I've been MIA for awhile, with the new house and job keeping me busy. But in truth, I was having trouble coming back to the blog because I'd been gone for so long. Where to start? How to catch everyone up on all the new changes? 

Then today a moment occurred that was so Dena blog-perfect, I knew I'd found my re-entry. Here goes:

I went to a spa today. The kind with soft lighting, herbal tea and O magazine in the waiting room and everyone speaks in hushed tones. I like this spa, but I don't care for the front desk help. Invariably, it's some 25-year old with shellacked hair dressed in all-black size 2 clothing, wearing plum lipstick and looking Botoxed beyond her years. 

There's never a smile (or maybe the Botox prevents it) and there's an almost simmering hostility that shines through, as if how dare I intrude on her day? 

I want more then anything to look at this girl and say, "Honey, you work the reception desk at the place I come to get my pubic hair waxed.

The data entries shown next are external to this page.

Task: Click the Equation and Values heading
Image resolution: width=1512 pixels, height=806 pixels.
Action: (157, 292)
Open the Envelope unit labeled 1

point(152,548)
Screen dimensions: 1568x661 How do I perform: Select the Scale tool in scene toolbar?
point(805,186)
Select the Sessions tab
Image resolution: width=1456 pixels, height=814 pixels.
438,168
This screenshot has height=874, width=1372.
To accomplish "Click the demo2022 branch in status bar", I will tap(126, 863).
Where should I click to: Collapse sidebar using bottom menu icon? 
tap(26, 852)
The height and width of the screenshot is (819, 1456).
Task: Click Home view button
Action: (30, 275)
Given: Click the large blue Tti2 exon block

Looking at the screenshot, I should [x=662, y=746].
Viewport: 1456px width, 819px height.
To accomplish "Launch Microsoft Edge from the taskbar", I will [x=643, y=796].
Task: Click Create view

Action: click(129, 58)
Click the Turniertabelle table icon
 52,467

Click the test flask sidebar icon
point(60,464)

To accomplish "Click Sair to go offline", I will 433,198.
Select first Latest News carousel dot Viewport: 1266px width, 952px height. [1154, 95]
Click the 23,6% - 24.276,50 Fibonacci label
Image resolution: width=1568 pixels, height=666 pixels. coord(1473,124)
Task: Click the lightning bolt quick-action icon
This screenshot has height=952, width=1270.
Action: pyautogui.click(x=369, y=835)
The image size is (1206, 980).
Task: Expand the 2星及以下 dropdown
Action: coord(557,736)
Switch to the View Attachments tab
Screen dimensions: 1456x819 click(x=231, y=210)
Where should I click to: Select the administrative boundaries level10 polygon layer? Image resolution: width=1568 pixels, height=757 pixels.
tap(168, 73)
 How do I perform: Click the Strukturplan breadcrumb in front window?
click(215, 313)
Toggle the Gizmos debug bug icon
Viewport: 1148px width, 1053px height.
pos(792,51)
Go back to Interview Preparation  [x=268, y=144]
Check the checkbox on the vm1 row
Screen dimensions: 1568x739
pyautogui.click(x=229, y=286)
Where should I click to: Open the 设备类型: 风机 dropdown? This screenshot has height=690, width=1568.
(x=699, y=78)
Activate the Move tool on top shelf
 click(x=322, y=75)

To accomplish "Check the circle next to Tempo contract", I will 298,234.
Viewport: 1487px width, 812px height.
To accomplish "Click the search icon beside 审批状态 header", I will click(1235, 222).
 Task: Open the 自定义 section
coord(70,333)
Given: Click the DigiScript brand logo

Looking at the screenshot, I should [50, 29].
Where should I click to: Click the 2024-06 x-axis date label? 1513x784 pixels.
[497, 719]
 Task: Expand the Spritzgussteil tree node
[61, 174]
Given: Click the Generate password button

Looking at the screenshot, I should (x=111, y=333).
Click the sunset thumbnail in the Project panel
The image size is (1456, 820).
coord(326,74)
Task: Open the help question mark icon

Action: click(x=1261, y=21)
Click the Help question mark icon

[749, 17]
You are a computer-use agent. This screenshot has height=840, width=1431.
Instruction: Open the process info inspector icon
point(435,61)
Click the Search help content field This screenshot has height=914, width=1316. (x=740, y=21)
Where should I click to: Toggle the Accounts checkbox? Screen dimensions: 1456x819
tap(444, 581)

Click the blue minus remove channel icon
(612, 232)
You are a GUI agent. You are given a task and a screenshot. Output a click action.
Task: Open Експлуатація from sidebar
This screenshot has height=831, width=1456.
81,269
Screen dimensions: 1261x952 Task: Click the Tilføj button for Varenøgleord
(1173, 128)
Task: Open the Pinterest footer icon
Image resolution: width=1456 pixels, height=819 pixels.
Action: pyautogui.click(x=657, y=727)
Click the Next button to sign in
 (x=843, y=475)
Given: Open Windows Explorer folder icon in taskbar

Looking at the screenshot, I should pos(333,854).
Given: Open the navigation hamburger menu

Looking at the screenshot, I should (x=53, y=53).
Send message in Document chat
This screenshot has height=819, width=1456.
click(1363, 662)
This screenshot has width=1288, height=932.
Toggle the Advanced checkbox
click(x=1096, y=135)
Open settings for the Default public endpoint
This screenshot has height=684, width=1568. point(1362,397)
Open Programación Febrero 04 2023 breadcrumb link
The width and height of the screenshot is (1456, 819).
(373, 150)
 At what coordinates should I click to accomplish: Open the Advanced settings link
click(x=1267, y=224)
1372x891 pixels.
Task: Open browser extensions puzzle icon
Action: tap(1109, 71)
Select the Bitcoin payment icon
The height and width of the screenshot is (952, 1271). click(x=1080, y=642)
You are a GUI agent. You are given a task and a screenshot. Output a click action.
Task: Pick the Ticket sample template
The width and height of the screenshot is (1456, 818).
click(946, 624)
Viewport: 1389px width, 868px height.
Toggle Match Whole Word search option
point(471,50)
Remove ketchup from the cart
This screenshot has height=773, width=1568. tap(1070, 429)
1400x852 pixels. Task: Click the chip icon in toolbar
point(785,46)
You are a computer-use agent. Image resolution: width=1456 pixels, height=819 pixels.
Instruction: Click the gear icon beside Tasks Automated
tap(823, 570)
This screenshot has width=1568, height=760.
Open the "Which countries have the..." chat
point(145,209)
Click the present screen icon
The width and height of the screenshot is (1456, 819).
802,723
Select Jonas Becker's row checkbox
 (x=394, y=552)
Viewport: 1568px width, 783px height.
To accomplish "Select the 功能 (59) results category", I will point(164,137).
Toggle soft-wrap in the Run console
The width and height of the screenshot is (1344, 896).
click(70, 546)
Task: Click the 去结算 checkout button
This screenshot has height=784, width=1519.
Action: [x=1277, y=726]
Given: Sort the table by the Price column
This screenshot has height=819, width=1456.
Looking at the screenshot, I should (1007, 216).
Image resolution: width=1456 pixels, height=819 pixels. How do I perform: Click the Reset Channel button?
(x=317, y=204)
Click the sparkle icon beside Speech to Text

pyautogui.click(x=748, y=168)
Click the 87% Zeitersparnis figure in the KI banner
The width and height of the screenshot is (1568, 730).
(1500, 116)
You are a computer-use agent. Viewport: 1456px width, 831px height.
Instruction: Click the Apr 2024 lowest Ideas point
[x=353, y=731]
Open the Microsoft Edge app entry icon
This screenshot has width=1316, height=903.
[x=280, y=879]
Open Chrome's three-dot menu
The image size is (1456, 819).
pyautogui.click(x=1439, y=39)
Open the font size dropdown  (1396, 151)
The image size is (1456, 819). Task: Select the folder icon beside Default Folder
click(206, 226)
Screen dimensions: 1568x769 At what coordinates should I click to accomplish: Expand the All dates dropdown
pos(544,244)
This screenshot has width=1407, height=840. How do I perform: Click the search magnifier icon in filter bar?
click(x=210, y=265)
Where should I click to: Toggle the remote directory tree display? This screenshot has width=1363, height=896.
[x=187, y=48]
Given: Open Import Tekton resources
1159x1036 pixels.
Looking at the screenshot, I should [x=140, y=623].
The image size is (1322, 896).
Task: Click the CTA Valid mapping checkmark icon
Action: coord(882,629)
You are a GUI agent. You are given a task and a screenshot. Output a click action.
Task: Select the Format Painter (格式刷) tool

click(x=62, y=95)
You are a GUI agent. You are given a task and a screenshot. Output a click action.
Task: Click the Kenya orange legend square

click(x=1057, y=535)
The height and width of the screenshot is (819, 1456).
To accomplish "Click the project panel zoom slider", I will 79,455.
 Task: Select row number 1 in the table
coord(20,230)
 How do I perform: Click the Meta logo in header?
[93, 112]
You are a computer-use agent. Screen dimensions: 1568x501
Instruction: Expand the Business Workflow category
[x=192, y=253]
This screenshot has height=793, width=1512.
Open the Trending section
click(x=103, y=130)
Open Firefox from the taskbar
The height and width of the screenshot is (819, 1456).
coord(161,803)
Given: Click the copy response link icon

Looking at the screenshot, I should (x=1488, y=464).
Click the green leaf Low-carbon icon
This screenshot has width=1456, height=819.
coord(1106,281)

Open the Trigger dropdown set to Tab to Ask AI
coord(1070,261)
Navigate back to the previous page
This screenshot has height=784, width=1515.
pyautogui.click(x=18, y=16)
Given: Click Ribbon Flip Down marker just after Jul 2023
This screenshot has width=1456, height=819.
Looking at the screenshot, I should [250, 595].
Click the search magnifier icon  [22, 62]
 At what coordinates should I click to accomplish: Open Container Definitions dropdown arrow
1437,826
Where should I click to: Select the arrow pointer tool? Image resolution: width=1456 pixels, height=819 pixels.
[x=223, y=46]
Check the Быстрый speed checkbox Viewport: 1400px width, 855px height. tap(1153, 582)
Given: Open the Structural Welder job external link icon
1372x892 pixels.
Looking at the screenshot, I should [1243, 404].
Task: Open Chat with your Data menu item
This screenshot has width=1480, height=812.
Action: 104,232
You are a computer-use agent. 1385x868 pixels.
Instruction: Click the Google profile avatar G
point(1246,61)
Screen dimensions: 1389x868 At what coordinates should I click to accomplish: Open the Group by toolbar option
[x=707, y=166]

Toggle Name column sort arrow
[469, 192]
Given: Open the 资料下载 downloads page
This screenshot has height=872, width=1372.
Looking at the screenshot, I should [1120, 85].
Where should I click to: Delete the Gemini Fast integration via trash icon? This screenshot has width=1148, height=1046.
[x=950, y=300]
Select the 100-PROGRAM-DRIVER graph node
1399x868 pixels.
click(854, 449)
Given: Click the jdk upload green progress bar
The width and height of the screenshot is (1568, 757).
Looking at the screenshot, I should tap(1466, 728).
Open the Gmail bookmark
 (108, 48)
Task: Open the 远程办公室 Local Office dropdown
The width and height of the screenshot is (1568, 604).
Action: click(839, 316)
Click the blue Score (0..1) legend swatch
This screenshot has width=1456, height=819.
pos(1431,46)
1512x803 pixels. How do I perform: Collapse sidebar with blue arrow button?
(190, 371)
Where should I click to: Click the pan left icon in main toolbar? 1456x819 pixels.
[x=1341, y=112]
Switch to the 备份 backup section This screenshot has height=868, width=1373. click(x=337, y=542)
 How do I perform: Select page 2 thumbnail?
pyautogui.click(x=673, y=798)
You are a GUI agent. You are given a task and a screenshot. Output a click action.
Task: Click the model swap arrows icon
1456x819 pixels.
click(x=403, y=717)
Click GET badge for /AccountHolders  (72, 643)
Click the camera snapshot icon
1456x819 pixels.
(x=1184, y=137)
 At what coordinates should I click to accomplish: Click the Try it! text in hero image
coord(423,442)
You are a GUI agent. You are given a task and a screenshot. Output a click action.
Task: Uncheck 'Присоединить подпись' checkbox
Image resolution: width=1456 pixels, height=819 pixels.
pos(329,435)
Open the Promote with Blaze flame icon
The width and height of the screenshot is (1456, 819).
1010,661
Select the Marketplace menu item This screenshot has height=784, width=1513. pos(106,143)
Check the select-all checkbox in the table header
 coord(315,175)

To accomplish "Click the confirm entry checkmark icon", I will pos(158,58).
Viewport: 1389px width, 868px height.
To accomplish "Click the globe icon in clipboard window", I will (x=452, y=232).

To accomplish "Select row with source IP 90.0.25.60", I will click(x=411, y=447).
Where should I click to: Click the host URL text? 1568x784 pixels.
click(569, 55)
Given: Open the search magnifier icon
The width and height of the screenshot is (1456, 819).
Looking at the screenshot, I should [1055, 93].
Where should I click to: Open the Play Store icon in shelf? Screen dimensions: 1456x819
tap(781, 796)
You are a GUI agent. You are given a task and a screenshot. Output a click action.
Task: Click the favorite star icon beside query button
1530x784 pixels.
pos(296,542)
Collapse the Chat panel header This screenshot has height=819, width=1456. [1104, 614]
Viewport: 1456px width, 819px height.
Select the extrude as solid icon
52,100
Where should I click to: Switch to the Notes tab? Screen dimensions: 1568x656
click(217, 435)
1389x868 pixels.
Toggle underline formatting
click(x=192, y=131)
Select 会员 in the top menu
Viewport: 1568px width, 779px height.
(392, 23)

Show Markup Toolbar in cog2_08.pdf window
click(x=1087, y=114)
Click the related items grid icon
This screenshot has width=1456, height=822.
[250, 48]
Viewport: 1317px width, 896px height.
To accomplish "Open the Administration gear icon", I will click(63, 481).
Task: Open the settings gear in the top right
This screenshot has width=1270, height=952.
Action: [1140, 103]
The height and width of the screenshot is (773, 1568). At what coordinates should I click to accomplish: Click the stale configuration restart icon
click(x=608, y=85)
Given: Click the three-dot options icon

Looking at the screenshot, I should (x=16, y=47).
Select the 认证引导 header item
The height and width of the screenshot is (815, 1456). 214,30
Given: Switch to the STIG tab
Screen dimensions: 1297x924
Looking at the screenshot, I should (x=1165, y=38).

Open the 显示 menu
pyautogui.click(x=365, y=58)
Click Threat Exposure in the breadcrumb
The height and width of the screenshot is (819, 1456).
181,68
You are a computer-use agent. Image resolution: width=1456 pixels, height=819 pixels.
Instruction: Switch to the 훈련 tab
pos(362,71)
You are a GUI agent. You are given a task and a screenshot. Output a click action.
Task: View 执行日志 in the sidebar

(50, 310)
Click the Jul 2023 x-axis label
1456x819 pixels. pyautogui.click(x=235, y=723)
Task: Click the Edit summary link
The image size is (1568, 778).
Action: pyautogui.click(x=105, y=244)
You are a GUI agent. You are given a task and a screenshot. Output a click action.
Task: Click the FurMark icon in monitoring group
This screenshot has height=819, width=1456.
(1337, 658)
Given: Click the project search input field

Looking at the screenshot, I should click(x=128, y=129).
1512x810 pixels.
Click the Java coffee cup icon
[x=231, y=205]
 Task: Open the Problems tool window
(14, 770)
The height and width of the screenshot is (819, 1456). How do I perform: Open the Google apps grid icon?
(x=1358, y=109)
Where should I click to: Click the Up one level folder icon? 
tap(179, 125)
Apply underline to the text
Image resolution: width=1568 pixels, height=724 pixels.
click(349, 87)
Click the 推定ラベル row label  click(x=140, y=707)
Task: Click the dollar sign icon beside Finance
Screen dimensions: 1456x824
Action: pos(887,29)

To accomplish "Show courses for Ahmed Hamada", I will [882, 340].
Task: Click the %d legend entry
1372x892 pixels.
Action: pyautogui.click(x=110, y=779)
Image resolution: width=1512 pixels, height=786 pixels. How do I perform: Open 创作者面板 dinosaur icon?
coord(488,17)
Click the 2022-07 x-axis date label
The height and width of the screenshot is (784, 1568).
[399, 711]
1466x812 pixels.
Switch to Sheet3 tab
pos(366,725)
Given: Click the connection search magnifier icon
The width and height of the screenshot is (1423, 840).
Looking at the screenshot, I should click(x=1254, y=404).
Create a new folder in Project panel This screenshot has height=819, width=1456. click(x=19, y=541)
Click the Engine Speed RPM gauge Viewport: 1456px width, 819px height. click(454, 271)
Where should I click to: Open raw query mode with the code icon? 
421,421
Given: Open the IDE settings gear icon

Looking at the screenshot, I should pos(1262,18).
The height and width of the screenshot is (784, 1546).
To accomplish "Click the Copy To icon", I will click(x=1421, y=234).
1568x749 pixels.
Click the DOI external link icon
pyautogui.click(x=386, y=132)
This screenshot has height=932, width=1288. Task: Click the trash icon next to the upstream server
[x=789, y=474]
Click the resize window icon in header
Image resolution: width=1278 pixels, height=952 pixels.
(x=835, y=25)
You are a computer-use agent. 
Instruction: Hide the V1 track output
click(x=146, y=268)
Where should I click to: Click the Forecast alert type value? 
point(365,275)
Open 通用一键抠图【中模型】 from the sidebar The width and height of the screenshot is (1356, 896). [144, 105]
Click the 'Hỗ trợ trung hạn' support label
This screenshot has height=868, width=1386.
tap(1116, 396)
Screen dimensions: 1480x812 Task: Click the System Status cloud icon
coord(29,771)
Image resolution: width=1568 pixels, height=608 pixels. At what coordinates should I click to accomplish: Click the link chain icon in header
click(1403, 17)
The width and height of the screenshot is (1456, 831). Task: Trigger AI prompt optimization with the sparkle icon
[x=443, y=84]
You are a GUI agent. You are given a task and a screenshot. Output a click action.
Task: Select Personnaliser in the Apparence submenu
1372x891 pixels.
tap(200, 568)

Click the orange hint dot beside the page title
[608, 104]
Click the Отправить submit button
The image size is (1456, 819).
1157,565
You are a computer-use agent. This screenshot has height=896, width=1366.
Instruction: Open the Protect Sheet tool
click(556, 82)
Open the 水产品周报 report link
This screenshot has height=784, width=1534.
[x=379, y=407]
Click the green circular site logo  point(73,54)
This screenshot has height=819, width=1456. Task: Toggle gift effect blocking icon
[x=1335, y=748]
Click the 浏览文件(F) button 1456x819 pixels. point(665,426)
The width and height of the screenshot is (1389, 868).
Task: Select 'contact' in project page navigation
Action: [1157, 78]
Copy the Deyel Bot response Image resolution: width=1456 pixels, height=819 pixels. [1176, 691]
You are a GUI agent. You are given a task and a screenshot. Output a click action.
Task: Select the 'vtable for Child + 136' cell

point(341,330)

Get over yourself."

Oh yeah... I'm back. 



Dishpan Hands

Our dishwasher has been leaking sporadically for almost 6 months and finally gave up the ghost this last week, spewing suds out from underneath our kitchen cabinets. We ordered a new dishwasher from Home Depot which was to be delivered this past Thursday. Didn't happen. Received a call saying shipment was delayed and the dishwasher would be here this coming Tuesday.

This means we must--gasp!--wash dishes by hand until then. What's a princess to do? Eat out a lot, is my thought. But there's no escaping the early morning coffee mugs, plates for toast, cereal bowls, omelet pans, and this brief lack-of-dishwasher interlude has uncovered the fact that I use an alarming number of spoons. 

We used to wash dishes by hand when I was a kid so I'm no stranger to manual labor (snort), but having gone years and years without sticking my hands in sudsy water, it's no fun going back. 

Or at least, I think it wouldn't be. So far, Blair has beaten me to the sink and taken care of all dishwashing duties. He's handy that way. And wise. He'd rather wash dishes for 5 minutes then listen to me spend an hour gripping about stupid Home Depot, and stupid delivery people, and stupid dirty dishes piling up in the sink...

God help me if our washing machine or clothes dryer ever goes on the fritz. Scrubbing clothes by hand and hanging them out to dry? Sooooo not the life of a pampered princess. ;)

Now--go hug all your appliances and tell them, "Thank you."